I arrived in Winnipeg too late to witness her work in directing the Nellie McClung Theatre, an innovative feminist theatre troupe she established in the 1970s that became a pivotal element of the women’s movement and an inspiration for women across Canada. Loa may well have been inspired by her mother, Ann Henry, an early feminist and a journalist who was also a social activist playwright. Later, Loa tapped into the collective enthusiasm of Manitobans for choral singing and revived the spirit of the 1930s Progressive Arts movement by establishing and directing the Winnipeg Labour Choir, a major institution of the Winnipeg left without which, for many years, no community event on the left was complete.
Loa’s public achievements are legendary on the left, but what we mostly overlook is the kind of contributions traditionally made by women that sustain the movement and are so rarely credited for their political commitment. Loa’s less publicly visible work helped sustain the progressive movement in many ways, and like many women of the left, she did so quietly which left her work hard to identify, but not unrecognized.
With her life partner, Jim Silver, Loa hosted many social gatherings in their home to support progressive electoral candidates. They were ahead of their time in that, before the current upsurge in Indigenous political mobilizing, they recognized the importance of supporting Indigenous and Métis candidates. Loa sustained and supported an extended web of family and friends, the breadth of which is difficult to calculate, but is reflected in the many tributes that are pouring in now.

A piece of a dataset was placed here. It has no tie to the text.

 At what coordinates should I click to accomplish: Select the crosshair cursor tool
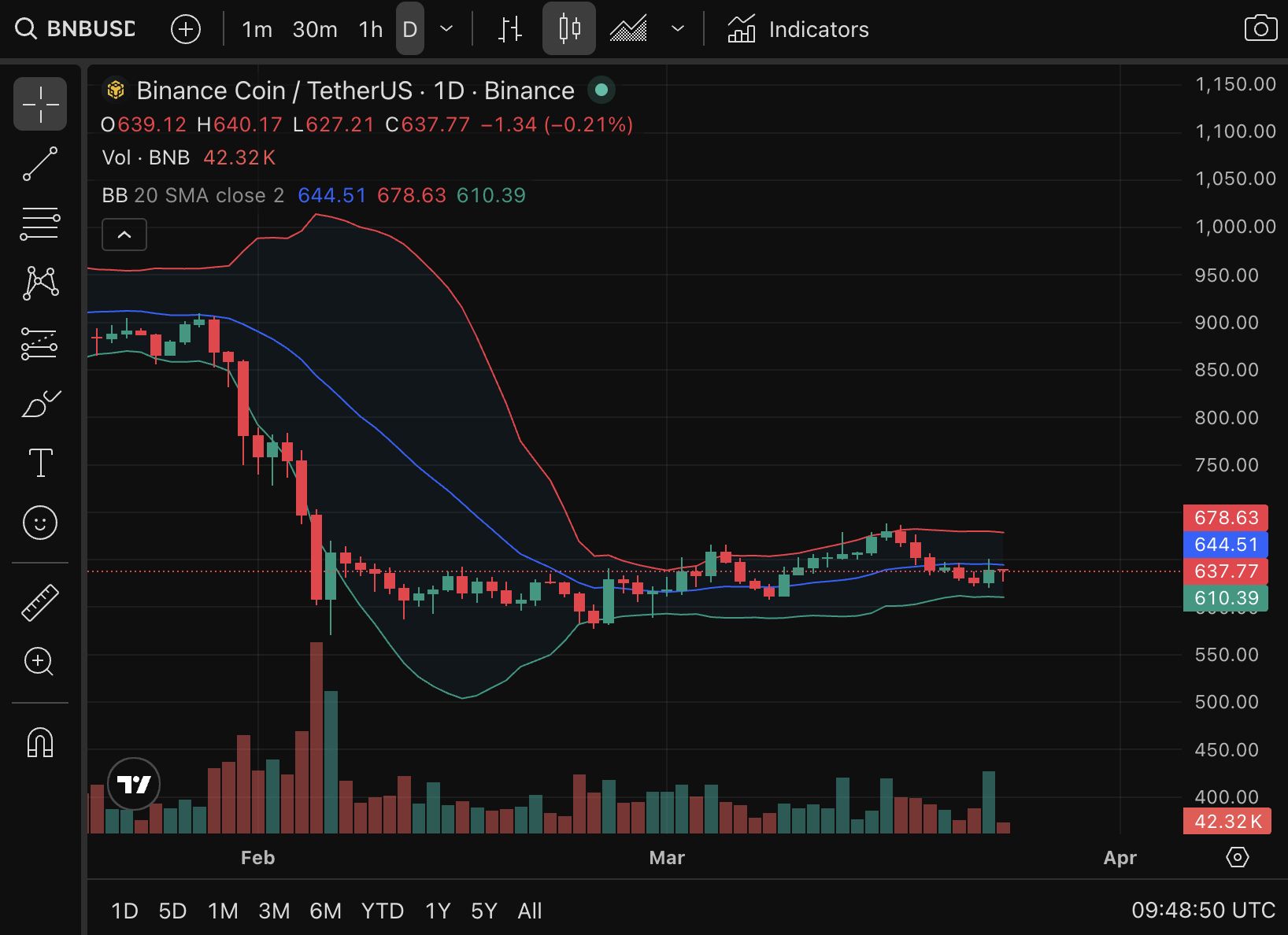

Loa’s impact on the left, feminist, creative, and Indigenous communities is incalculable and our communities will miss her dearly. Hers is a legacy that we will not soon forget and is a model we would all do well to emulate.
Julie Guard is Professor of History and Labour Studies at the University of Manitoba and the author most recently of Radical Housewives: Price Wars and Food Politics in Mid-Twentieth Century Canada, published by the University of Toronto Press.